Record set:
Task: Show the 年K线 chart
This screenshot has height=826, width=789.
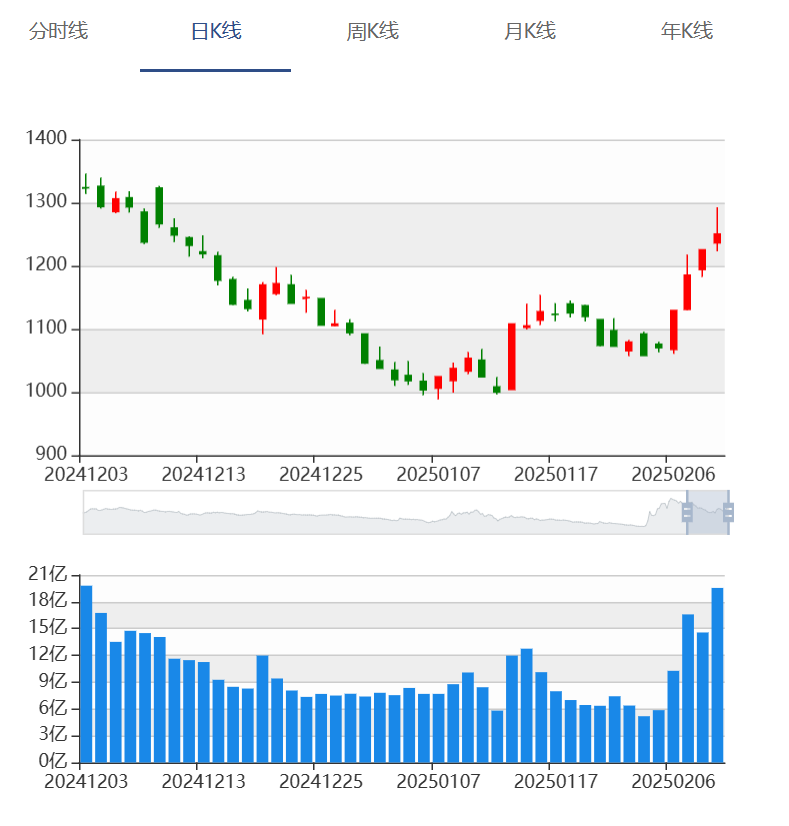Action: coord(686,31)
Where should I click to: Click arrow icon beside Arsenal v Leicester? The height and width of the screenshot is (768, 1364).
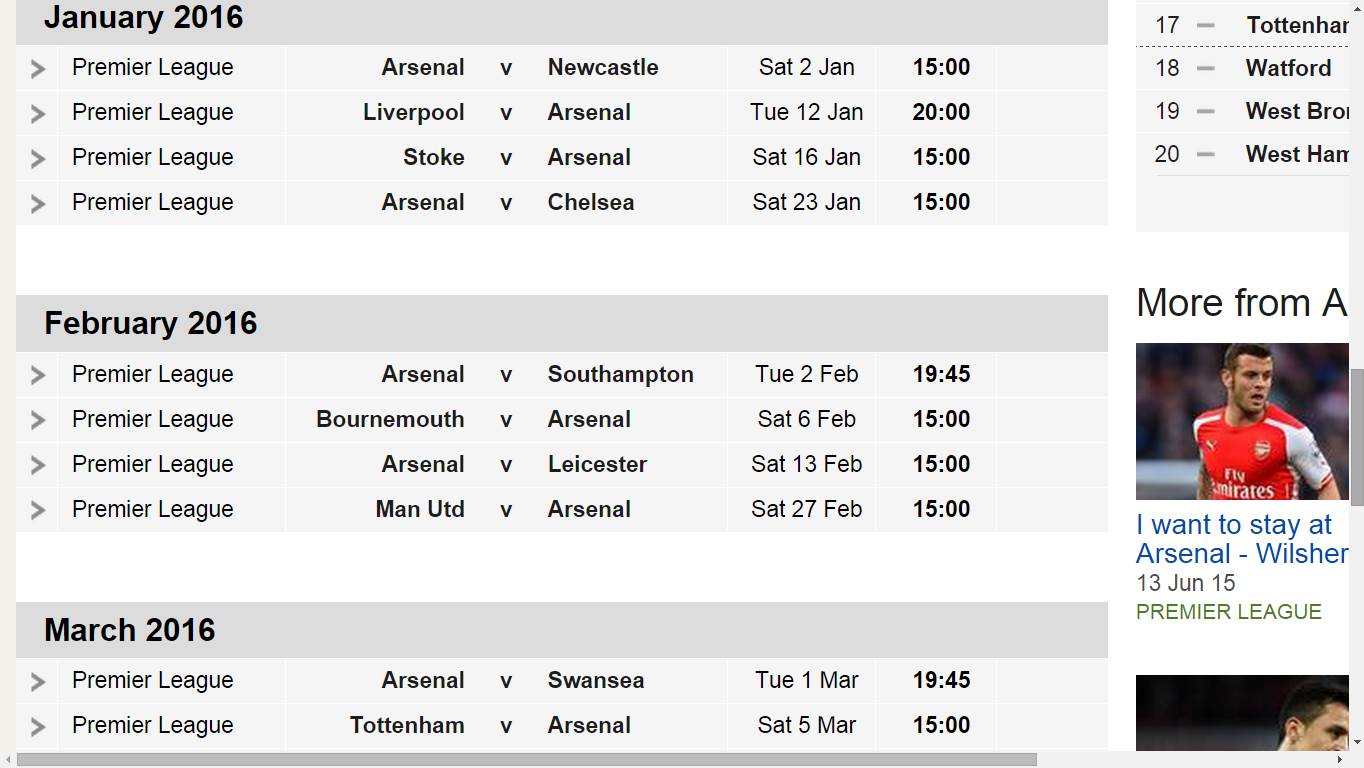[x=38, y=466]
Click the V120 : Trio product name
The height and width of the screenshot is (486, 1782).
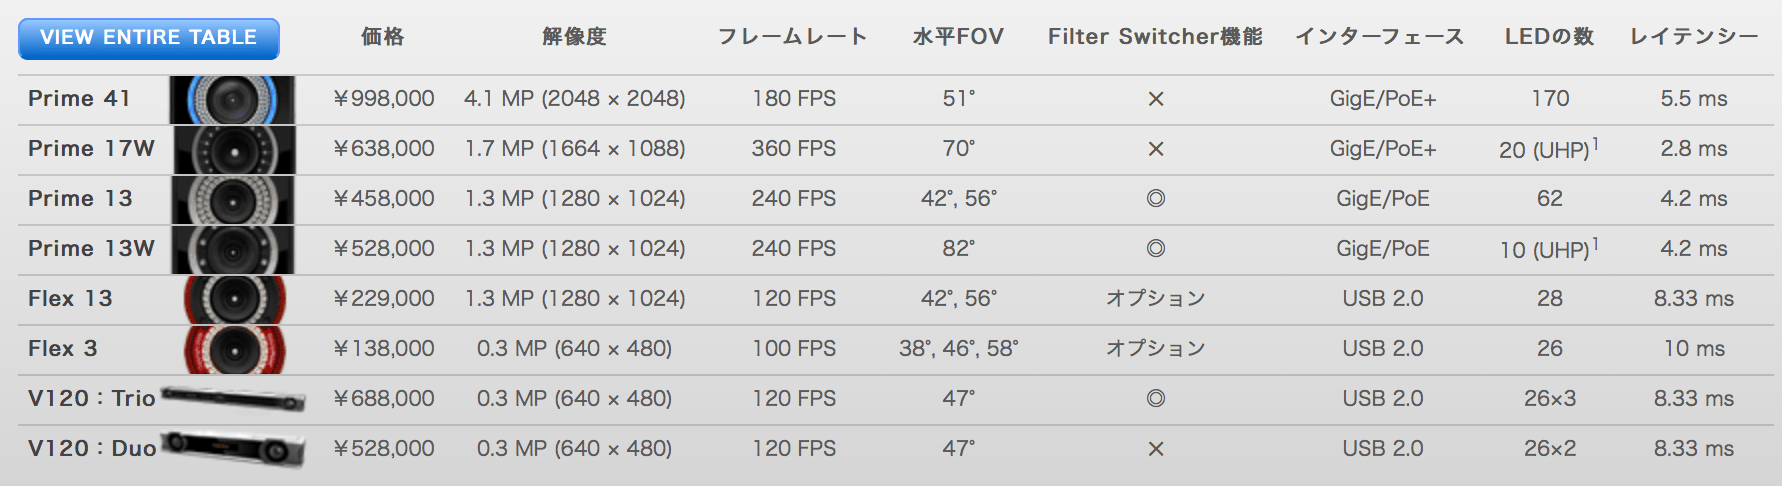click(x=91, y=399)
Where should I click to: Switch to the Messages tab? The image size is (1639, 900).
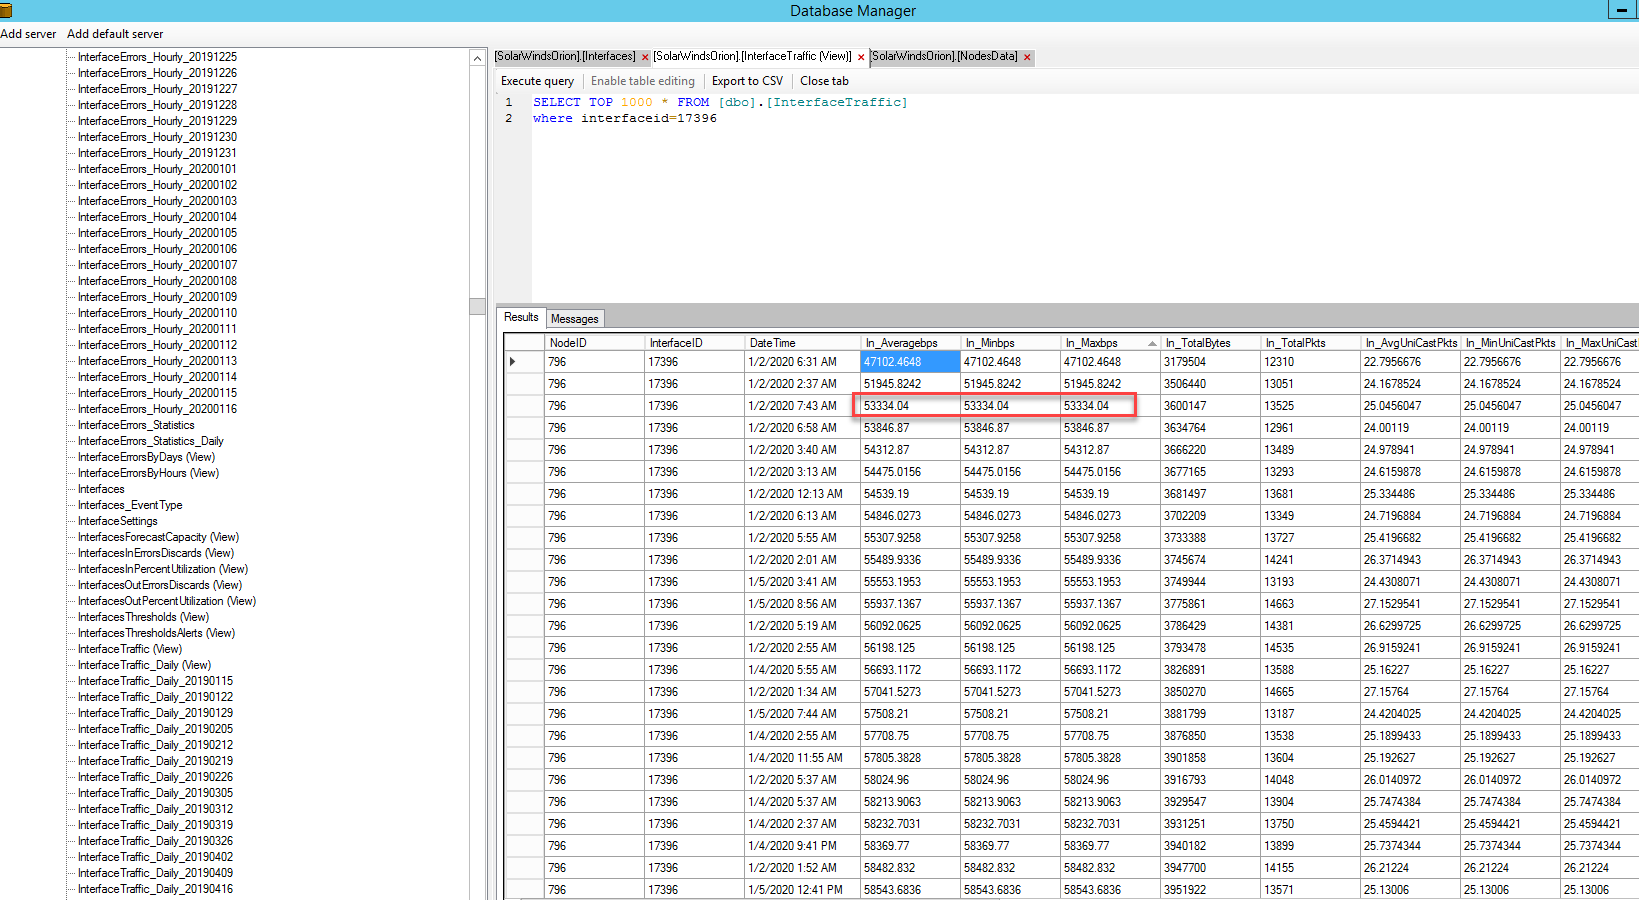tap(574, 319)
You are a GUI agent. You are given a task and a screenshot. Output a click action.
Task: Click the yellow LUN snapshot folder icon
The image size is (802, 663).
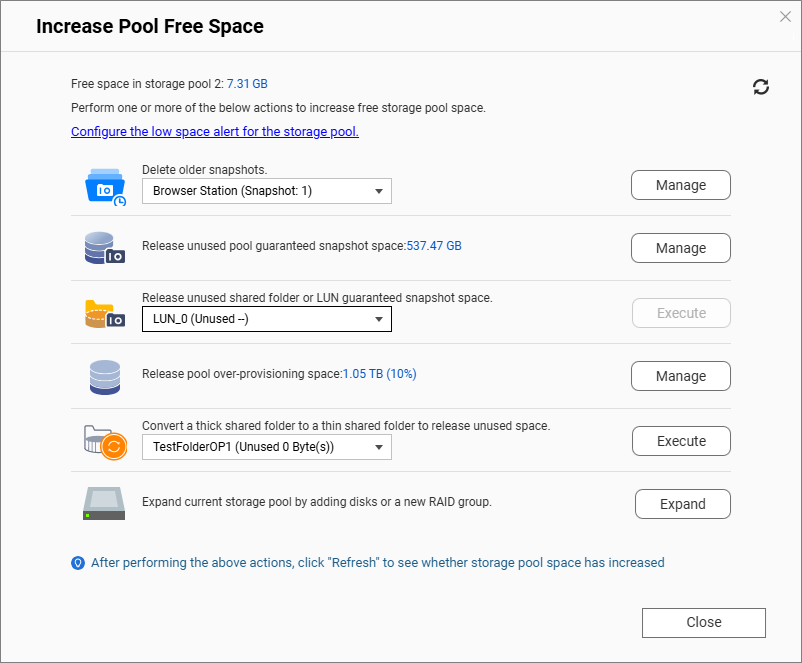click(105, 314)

Exercise:
Rewrite all of the material above, changing every "screenshot" to "screen capture" and keeping everything else the same. Leave out the pictures.

Exercise result:
Task: Show the 年K线 chart
This screen capture has height=826, width=789.
Action: coord(686,31)
Where should I click to: Click arrow icon beside Arsenal v Leicester? The height and width of the screen capture is (768, 1364).
[x=38, y=466]
Click the V120 : Trio product name
The height and width of the screen capture is (486, 1782).
click(x=91, y=399)
Where should I click to: Switch to the Messages tab? The image size is (1639, 900).
tap(574, 319)
You are a GUI agent. You are given a task and a screen capture. Output a click action.
Task: Click the yellow LUN snapshot folder icon
The image size is (802, 663).
click(105, 314)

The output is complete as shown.